◆ WHAT TO DO ◆
a) List the titles of the numbered sections that appear in the warrant excerpt.
b) In the warrant excerpt, who pays the issue or transfer taxes and other incidental expenses for issuing certificates for Warrant Shares?
c) Please summarize the warrant excerpt in two sentences.

The foregoing legend shall be removed from the certificates representing any
Warrant Shares, at the request of the holder thereof, at such time as they are
no longer subject to NASD Rule 2710(c)(7).
4. No Fractional Shares or Scrip. No fractional shares or scrip
representing fractional shares shall be issued upon the exercise of this
Warrant. As to any fraction of a share which the Holder would otherwise be
entitled to purchase upon such exercise, the Company shall pay a cash adjustment
in respect of such final fraction in an amount equal to the Exercise Price.
5. Charges, Taxes and Expenses. Issuance of certificates for Warrant
Shares shall be made without charge to the holder hereof for any issue or
transfer tax or other incidental expense in respect of the issuance of such
certificate, all of which taxes and expenses shall be paid by the Company, and
such certificates shall be issued in the name of the Holder or in such name or
names as may be directed by the holder of this Warrant; provided, however, that
in the event certificates for Warrant Shares are to be issued in a name other
than the name of the Holder, this Warrant when surrendered for exercise shall be
accompanied by the Assignment Form attached hereto duly executed by the Holder;
and the Company may require, as a condition thereto, the payment of a sum
sufficient to reimburse it for any transfer tax incidental thereto.
6. Closing of Books. The Company will not close its shareholder books
or records in any manner which prevents the timely exercise of this Warrant.
7. Transfer, Division and Combination. (a) Subject to compliance with
any applicable securities laws, transfer of this Warrant and all rights
hereunder, in whole or in part, shall be registered on the books of the Company
to be maintained for such purpose, upon surrender of this Warrant at the
principal office of the Company, together with a written assignment of this
Warrant substantially in the form attached hereto duly executed by the Holder or
its agent or attorney and funds sufficient to pay any transfer taxes payable
upon the making of such transfer. Upon such surrender and, if required, such
2
payment, the Company shall execute and deliver a new Warrant or Warrants in the
name of the assignee or assignees and in the denomination or denominations
specified in such instrument of assignment, and shall issue to the assignor a
new Warrant evidencing the portion of this Warrant not so assigned, and this
Warrant shall promptly be cancelled. A Warrant, if properly assigned, may be
exercised by a new holder for the purchase of Warrant Shares without having a
new Warrant issued.
(b) This Warrant may be divided or combined with other
Warrants upon presentation hereof at the aforesaid office of the Company,
together with a written notice specifying the names and denominations in which
new Warrants are to be issued, signed by the Holder or its agent or attorney.
Subject to compliance with Section 7(a), as to any transfer which may be
involved in such division or combination, the Company shall execute and deliver
a new Warrant or Warrants in exchange for the Warrant or Warrants to be divided
or combined in accordance with such notice.

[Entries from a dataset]
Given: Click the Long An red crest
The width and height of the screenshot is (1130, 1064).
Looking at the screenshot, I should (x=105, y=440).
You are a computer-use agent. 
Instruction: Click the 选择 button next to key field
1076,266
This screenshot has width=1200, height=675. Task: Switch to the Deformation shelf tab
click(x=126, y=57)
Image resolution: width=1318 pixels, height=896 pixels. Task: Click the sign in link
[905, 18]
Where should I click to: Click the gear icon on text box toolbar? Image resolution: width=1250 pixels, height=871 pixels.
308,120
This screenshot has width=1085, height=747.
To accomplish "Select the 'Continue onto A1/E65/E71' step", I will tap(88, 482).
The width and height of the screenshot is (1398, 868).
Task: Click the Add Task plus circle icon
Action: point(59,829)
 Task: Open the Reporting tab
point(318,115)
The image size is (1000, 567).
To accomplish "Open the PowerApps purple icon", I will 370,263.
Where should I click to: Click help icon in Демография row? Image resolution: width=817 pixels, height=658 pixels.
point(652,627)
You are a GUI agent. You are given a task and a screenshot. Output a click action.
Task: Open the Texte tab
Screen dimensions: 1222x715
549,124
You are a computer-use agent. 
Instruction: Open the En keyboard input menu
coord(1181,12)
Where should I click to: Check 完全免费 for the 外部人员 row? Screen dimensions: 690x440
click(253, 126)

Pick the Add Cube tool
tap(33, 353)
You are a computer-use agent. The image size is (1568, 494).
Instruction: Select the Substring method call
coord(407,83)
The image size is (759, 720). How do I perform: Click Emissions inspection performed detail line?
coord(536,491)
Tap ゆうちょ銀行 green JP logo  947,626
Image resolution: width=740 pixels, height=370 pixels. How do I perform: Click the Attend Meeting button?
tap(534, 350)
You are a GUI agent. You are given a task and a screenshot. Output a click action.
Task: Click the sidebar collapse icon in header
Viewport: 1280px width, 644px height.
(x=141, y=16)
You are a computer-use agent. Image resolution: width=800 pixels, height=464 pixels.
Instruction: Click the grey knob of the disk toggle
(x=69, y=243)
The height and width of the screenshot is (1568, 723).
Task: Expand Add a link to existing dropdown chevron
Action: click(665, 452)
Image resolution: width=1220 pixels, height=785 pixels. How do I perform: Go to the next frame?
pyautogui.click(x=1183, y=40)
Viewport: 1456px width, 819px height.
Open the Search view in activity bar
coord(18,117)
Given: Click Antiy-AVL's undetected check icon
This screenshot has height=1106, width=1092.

◆ SOLUTIONS TO THE EXERCISE ◆
a) No Fractional Shares or Scrip; Charges, Taxes and Expenses; Closing of Books; Transfer, Division and Combination

b) The Company pays them.

c) The warrant excerpt bars issuing fractional shares or scrip when the Warrant is exercised, has the Company pay the taxes and expenses of issuing certificates for Warrant Shares, and forbids the Company from closing its shareholder books in a way that prevents timely exercise. It also explains how the Warrant may be transferred, divided or combined by presenting it at the Company's office along with a written assignment or notice.